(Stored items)
↓↓↓

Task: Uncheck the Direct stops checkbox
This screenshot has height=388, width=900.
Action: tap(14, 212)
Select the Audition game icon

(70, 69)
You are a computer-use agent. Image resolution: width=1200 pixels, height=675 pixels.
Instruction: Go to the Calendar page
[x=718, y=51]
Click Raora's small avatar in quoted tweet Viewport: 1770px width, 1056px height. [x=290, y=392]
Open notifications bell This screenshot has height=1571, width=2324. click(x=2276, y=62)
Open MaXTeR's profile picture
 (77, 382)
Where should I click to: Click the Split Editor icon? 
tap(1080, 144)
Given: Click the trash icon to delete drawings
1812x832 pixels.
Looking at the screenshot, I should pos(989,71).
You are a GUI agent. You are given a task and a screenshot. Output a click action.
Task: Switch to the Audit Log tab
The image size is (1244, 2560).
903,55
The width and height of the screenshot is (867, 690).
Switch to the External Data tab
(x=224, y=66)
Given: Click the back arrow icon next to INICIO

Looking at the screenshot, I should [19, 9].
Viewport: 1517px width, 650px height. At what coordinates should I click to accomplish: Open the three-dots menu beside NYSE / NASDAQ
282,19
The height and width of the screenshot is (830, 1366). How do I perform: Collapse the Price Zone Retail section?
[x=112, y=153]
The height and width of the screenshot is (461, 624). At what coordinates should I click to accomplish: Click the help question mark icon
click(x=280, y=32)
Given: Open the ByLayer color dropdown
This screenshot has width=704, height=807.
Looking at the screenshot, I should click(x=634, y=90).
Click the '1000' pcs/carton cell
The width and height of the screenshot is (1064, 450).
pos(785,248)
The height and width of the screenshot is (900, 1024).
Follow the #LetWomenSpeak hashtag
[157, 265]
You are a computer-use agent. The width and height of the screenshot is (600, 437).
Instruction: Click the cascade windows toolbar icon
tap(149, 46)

↑↑↑

Word for word, give back the data shown above.

■ Solution
Task: Uncheck the Direct stops checkbox
This screenshot has height=388, width=900.
Action: tap(14, 212)
Select the Audition game icon

(70, 69)
You are a computer-use agent. Image resolution: width=1200 pixels, height=675 pixels.
Instruction: Go to the Calendar page
[x=718, y=51]
Click Raora's small avatar in quoted tweet Viewport: 1770px width, 1056px height. [x=290, y=392]
Open notifications bell This screenshot has height=1571, width=2324. click(x=2276, y=62)
Open MaXTeR's profile picture
 (77, 382)
Where should I click to: Click the Split Editor icon? 
tap(1080, 144)
Given: Click the trash icon to delete drawings
1812x832 pixels.
Looking at the screenshot, I should pos(989,71).
You are a GUI agent. You are given a task and a screenshot. Output a click action.
Task: Switch to the Audit Log tab
The image size is (1244, 2560).
903,55
The width and height of the screenshot is (867, 690).
Switch to the External Data tab
(x=224, y=66)
Given: Click the back arrow icon next to INICIO

Looking at the screenshot, I should [19, 9].
Viewport: 1517px width, 650px height. At what coordinates should I click to accomplish: Open the three-dots menu beside NYSE / NASDAQ
282,19
The height and width of the screenshot is (830, 1366). How do I perform: Collapse the Price Zone Retail section?
[x=112, y=153]
The height and width of the screenshot is (461, 624). At what coordinates should I click to accomplish: Click the help question mark icon
click(x=280, y=32)
Given: Open the ByLayer color dropdown
This screenshot has width=704, height=807.
Looking at the screenshot, I should click(x=634, y=90).
Click the '1000' pcs/carton cell
The width and height of the screenshot is (1064, 450).
pos(785,248)
The height and width of the screenshot is (900, 1024).
Follow the #LetWomenSpeak hashtag
[157, 265]
You are a computer-use agent. The width and height of the screenshot is (600, 437).
Instruction: Click the cascade windows toolbar icon
tap(149, 46)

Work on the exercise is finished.